State of play: Industry standards in 2022 are scattered to the winds.

  • Some VC fund managers have aggressively marked down portfolio companies, using public market comps as justification. And that trend could accelerate, given that most VC fund marks are still lagging behind in Q1; the Nasdaq fell 9.1% during that quarter, but has since lost another 22%.
  • Other VC fund managers have taken almost indiscernible haircuts, or simply stuck with the “last money in” method.

Why it matters: This is creating added complexity to the jobs of limited partners who are already inundated with a ceaseless stream of new fund PPMs. In short, the apples-to-apples comparisons have rotted.

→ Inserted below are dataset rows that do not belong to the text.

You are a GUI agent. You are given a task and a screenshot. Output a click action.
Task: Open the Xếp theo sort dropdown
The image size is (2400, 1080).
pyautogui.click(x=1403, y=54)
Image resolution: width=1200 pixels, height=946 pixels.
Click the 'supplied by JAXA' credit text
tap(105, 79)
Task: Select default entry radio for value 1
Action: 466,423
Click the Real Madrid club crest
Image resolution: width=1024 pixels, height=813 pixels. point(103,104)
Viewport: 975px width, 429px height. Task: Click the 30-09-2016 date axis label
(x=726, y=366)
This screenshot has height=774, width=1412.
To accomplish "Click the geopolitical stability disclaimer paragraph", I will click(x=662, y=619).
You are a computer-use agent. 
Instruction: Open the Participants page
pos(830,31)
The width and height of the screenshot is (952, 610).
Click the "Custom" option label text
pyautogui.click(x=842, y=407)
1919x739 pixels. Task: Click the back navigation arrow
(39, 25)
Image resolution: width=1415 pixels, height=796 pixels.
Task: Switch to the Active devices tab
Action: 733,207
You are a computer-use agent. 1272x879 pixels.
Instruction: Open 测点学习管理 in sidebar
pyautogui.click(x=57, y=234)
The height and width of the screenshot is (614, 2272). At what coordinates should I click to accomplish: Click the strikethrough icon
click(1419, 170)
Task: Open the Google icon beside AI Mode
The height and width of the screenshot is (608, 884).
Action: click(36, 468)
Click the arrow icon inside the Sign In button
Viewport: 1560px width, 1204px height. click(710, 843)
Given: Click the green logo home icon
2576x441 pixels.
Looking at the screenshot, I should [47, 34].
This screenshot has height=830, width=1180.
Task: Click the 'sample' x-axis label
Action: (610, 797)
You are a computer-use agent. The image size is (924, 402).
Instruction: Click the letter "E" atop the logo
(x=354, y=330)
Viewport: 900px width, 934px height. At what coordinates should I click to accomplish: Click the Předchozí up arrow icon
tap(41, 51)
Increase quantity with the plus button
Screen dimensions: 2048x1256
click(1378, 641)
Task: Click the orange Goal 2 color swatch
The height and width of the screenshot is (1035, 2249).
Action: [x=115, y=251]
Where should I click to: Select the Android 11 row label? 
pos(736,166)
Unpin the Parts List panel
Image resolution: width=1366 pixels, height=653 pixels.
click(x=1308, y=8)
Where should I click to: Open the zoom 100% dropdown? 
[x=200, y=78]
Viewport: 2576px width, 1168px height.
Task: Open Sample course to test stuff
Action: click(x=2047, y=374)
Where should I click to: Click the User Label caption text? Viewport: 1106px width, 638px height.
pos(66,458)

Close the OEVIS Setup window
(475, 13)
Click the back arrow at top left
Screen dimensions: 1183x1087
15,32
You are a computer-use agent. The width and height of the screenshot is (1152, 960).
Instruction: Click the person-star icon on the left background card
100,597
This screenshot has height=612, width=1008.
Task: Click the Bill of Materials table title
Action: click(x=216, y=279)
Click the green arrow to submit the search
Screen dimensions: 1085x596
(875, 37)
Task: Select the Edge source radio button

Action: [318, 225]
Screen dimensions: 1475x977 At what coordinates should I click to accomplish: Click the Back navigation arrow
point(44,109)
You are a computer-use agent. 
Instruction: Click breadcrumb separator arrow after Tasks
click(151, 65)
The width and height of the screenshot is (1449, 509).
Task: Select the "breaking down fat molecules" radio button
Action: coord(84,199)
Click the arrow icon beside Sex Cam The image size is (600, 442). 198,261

  • Sophisticated LPs are asking more questions, with some telling Axios that they are focusing on cash runway to determine valuation legitimacy. They also are focusing more on qualitative measures than quantitative ones, as the long bull market helped make everyone a winner.
  • Plus, larger LPs are likely to have the same asset held by multiple managers.
  • Less sophisticated LPs … well, they’re getting what they always get. Easily bamboozled, or convinced that the reporting lag and preference stacks make revaluations irrelevant.

Reminders: This is more of an issue for VC funds than buyout funds, as the latter have long marked the (public) market. It’s also more relevant today than during past public pullbacks, because of mutual fund involvement in growth equity deals (ie, Fidelity, T. Rowe, etc. are marking down).

The bottom line: Objectivity has been replaced by subjectivity when it comes to VC-backed company valuations, even if none of these assets has ever really had a true price.